For a culminating activity, each student will write, design and illustrate his or her own children's storybook, focusing on the topics of exclusion and being different. Ideally students will complete these storybooks in time to take them to an elementary school where they can read their own stories to children.
Students may, at first, resist this activity, insecure that they are capable of such an undertaking. However, as more and more of them begin the process, it is exhilarating to watch them "get into it" and discover that, indeed, they are creative. As this activity unfolds, ownership and self-esteem grow. The biggest problem becomes, giving them all the time they want to complete the project.
This activity is highly structured, including designing a "story board" on which they account for every pair of pages in their book, as part of the planning process.
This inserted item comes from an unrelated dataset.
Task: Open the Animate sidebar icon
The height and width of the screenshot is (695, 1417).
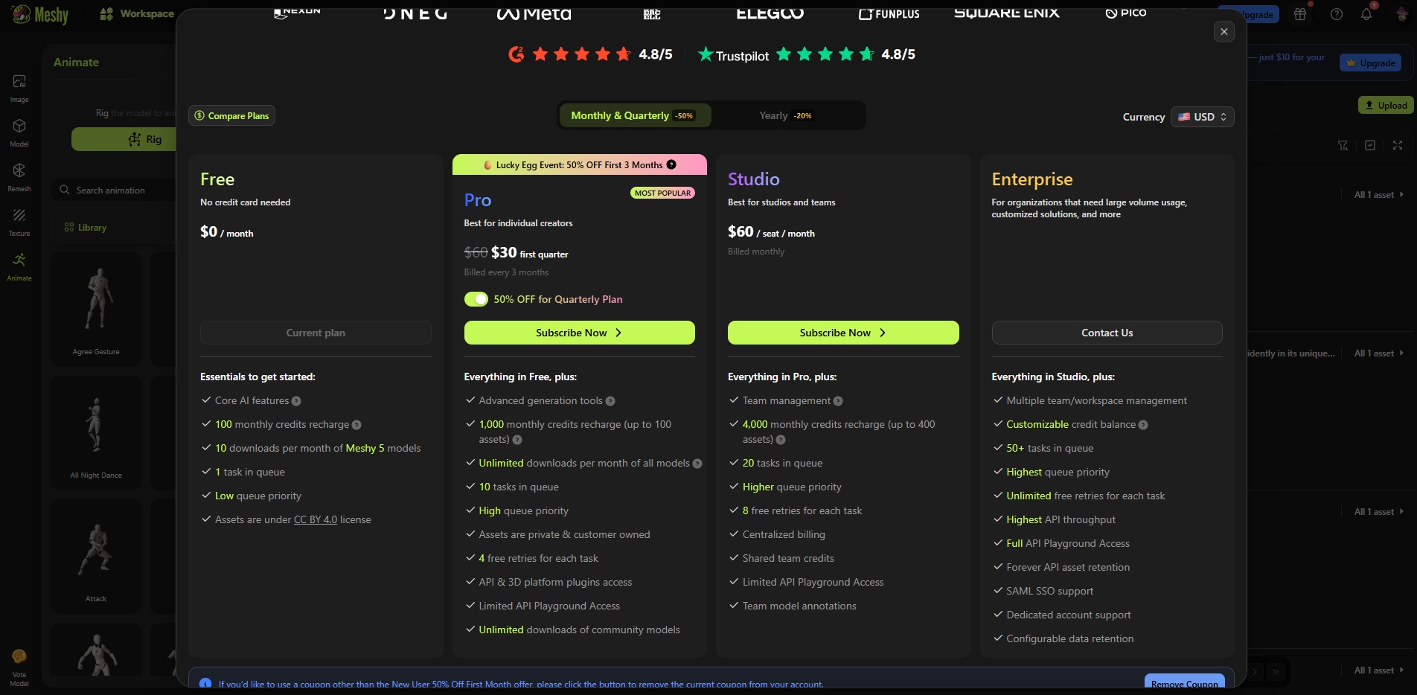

On the storyboard, students lay out the sentences, including dialogue that will appear on each page of the book. It is at this stage that students plan and sketch out the illustrations they have in mind for their story. By this time in the unit, students will have read many children's books and have lots of ideas about story lines and illustrations for their own stories.
Some students may choose to illustrate their stories with clip art from computer programs or magazines, if they are insecure about drawing. Others will discover that they have a talent for drawing. For some students who love to draw, this will be an opportunity for them to excel. Some may collaborate with one another. Each student is expected to turn out a book. This final project fosters pride and ownership.
Just as in actual commercially published books, students will write their own brief biography to go inside the cover, along with a small photo of themselves. Students may choose to dedicate their book to a parent, a sibling, their own child, or someone else.
The book
The Young Author's Do - It - Yourself Book
listed in the bibliography provides the step-by-step procedure, including the use of a storyboard, and it explains in detail how the pages of the book are assembled so that they actually feel and hang together as a book. It works!